# What this task involves:
Leaving out every line before the one with "Given: Expand the Şampiyonlar section", write out the rest of the records below exactly.

[Stored records]
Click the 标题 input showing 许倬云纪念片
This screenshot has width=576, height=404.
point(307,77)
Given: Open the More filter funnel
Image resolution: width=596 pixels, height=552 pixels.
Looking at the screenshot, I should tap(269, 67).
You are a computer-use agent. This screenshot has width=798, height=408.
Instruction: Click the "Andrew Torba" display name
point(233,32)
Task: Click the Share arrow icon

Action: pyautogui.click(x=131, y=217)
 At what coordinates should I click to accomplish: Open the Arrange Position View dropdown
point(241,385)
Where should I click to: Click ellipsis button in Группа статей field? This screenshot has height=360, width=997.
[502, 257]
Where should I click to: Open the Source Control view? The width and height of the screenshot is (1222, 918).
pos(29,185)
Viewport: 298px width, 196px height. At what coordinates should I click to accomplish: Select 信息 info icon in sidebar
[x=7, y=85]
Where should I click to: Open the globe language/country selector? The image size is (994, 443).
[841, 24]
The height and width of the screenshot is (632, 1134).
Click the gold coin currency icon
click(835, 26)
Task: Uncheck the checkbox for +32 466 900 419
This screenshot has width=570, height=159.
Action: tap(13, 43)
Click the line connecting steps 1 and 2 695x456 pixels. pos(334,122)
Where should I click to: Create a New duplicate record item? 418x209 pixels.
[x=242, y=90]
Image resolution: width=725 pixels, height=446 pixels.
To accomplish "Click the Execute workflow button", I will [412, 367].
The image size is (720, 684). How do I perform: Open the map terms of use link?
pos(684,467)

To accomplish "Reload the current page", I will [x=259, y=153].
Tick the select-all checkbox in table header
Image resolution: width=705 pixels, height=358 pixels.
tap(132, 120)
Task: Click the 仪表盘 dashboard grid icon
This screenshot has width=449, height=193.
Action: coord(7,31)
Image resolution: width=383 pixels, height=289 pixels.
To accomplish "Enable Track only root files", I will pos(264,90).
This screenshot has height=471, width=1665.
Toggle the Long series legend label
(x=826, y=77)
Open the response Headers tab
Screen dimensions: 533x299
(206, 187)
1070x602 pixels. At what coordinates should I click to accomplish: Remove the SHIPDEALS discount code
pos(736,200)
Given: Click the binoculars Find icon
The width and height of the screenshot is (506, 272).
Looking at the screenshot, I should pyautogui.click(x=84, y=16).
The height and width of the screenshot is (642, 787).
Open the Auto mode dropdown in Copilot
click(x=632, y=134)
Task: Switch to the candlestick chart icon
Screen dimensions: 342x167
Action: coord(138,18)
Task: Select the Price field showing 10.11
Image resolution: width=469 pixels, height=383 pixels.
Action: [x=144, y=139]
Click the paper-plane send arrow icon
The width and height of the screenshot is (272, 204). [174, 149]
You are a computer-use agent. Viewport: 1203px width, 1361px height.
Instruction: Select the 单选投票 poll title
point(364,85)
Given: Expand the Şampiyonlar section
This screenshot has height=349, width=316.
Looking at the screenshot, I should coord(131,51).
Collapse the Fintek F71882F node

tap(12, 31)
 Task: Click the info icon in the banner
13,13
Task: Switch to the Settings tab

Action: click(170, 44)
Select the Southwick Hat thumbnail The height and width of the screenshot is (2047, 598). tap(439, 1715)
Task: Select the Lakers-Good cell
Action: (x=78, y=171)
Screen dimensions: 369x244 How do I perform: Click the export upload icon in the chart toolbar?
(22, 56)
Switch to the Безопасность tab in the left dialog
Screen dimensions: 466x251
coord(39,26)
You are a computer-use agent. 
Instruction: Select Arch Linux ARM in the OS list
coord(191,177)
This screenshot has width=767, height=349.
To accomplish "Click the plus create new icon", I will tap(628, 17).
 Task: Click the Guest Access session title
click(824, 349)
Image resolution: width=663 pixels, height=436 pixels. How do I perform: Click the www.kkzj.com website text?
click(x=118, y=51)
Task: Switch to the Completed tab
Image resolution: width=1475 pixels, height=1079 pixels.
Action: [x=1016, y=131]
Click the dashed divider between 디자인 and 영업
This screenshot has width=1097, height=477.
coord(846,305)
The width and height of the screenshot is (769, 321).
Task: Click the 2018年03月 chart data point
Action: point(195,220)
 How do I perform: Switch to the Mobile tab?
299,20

# Response for this exercise:
Given: Expand the Şampiyonlar section
This screenshot has height=349, width=316.
Looking at the screenshot, I should coord(131,51).
Collapse the Fintek F71882F node

tap(12, 31)
 Task: Click the info icon in the banner
13,13
Task: Switch to the Settings tab

Action: click(170, 44)
Select the Southwick Hat thumbnail The height and width of the screenshot is (2047, 598). tap(439, 1715)
Task: Select the Lakers-Good cell
Action: (x=78, y=171)
Screen dimensions: 369x244 How do I perform: Click the export upload icon in the chart toolbar?
(22, 56)
Switch to the Безопасность tab in the left dialog
Screen dimensions: 466x251
coord(39,26)
You are a computer-use agent. 
Instruction: Select Arch Linux ARM in the OS list
coord(191,177)
This screenshot has width=767, height=349.
To accomplish "Click the plus create new icon", I will tap(628, 17).
 Task: Click the Guest Access session title
click(824, 349)
Image resolution: width=663 pixels, height=436 pixels. How do I perform: Click the www.kkzj.com website text?
click(x=118, y=51)
Task: Switch to the Completed tab
Image resolution: width=1475 pixels, height=1079 pixels.
Action: [x=1016, y=131]
Click the dashed divider between 디자인 and 영업
This screenshot has width=1097, height=477.
coord(846,305)
The width and height of the screenshot is (769, 321).
Task: Click the 2018年03月 chart data point
Action: point(195,220)
 How do I perform: Switch to the Mobile tab?
299,20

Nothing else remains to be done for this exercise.